Greg Nini: It would be easier to answer if I knew exactly what they are … My guess is that [Occupy Wall Street] reflects the confluence of two things: one, that the rebound from the recession has been slow. If we’d had a rebound like we did after the 2001 recession, and unemployment was back down at 5 percent, and incomes were growing and house prices were rising, as was the case four years after the 2001 recession, I suspect this movement would not have happened. But it also matters that this lengthy recessionary period has happened at a period of high inequality. If this would have happened 40 years ago, when inequality was lower, it may have been less likely to have happened. It’s also true that finance has contributed some to the rise in inequality.

How has finance contributed to inequality?

Nini: There’s some research that shows that over the last 15 years, for example, the number of managing directors of investment banks, plus partners at venture capital and private equity firms, that the number of those people in the top 0.01 percent of the income distribution—the top one percent of the top one percent—is larger than the number of CEOs from non-financial corporations … And that would not have been the case even 15 or 20 years ago.

Does it matter that financiers are taking home more money than in the past?

Nini: Not on its face, I don’t think so. I think this reflects natural market forces. It turns out really smart people figured out they could make more money doing those activities than they could doing other stuff, and that reflects largely the returns they’ve generated. They do important work and they get paid for it. I wouldn’t want to put any value judgment on that. It’s a fact.

Does it matter that finance has, in recent decades, become a great deal more dominant within the American economy?

Jeremy Greenwood: It’s a skilled business. You have to think, look what happens when they don’t do it. Like if the government did it, would investing in Solyndra be a good idea?

Janice Bellace: My general view is that every country has a financial sector. And in every modern, advanced, democratic society financial centers are regulated to some extent. The financial crisis of 2008 raises issues about the looseness of credit, the regulation of mortgage lending—that is usually an individual’s largest debt—and actually the integrity or honesty of various persons in the system. But it interests me: Occupy Wall Street is angry at the banks. As I recall, the Tea Party movement was angry at the Federal Reserve. And you look at that and sort of laugh! What country can do without a central bank? And ours is actually somewhat weak. And what country can do without banks? It seems like angry people just flailing, not being able to articulate a specific complaint, let alone propose a sensible solution.
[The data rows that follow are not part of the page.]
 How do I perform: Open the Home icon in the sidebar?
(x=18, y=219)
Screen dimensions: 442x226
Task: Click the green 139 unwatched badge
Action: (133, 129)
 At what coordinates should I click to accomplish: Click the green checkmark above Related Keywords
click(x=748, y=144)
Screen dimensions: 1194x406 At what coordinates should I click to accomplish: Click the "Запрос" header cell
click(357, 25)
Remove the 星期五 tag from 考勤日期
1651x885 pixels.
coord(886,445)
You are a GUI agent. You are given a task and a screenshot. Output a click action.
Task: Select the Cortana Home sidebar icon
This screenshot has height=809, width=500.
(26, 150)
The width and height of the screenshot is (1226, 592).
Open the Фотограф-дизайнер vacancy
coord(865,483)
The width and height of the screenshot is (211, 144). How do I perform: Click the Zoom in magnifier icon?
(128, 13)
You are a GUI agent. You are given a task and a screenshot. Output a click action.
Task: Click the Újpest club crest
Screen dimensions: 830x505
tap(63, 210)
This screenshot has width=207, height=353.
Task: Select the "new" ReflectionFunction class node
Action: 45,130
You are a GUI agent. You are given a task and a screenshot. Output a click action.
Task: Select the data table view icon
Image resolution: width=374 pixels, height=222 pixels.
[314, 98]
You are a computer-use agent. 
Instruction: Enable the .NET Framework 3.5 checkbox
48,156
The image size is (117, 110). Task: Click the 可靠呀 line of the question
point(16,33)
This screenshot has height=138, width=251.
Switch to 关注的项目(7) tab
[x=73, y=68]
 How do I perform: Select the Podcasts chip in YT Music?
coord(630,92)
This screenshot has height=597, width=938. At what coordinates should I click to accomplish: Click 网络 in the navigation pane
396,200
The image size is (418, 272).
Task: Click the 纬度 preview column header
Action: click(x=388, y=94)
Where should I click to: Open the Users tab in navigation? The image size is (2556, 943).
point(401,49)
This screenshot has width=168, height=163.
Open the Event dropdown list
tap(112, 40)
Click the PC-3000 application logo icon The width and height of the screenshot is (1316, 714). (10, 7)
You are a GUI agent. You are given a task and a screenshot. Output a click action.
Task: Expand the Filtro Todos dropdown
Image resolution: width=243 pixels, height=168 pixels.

Nini: As a share of GDP, finance has almost tripled in the last 30 years. Largely, I view that as a good thing. Or, let me not put value on it—it reflects the fact that finance does important work. This reflects growth of junk bonds and leveraged buyouts in the ’70s and ’80s, private-equity investor capital in the ’80s and ’90s. The majority of evidence suggests that these things are valuable. They help get money to firms that would otherwise not get it. So, venture-capital-backed firms include Microsoft and Sun Microsystems … and who knows exactly what would have happened without venture capital? But they’ve been very successful at promoting small, entrepreneurial, technology-based firms.

Has their track record in doing that outweighed some of the deleterious effects of so-called financial innovation, which seems in some respects to have not had such a salutary influence?

Nini: It’s hard to measure well the costs and the benefits. My sense is that we’ve learned in this most recent experience that the costs are a little bigger than we’ve thought. That comes largely from thoughts about financial crises and contagion that can happen. I suspect that going forward, systems will be put in place which effectively act like a tax on the financial industry, and reduce the returns, and the financial industry will end up being a bit smaller.

Scott Nearing C1906 Gr1909, a Wharton professor of a
previous era, once wrote: “If I am rich and you are poor, we are both corrupted by inequality.” Do you agree?

Greenwood: Levels of inequality rise and fall. Whether it’s a good or bad thing, that’s a bit hard to answer from an economic perspective. So, for instance, a lot of the new goods you buy, often when they’re first developed they’re sold to rich people. And after time, after they produce enough of them, the price of those goods fall. So it might be the case that if there weren’t rich people around, some of those goods wouldn’t be developed. There are benefits of inequality. And then there are costs, too. For instance, we don’t like seeing a lot of poor people around. Social discontent is not a good thing—even for businesses. If there’s a lot of social discontent, and the environment is unstable, maybe they might not want to do a lot of investment. So that might be a case for having less inequality.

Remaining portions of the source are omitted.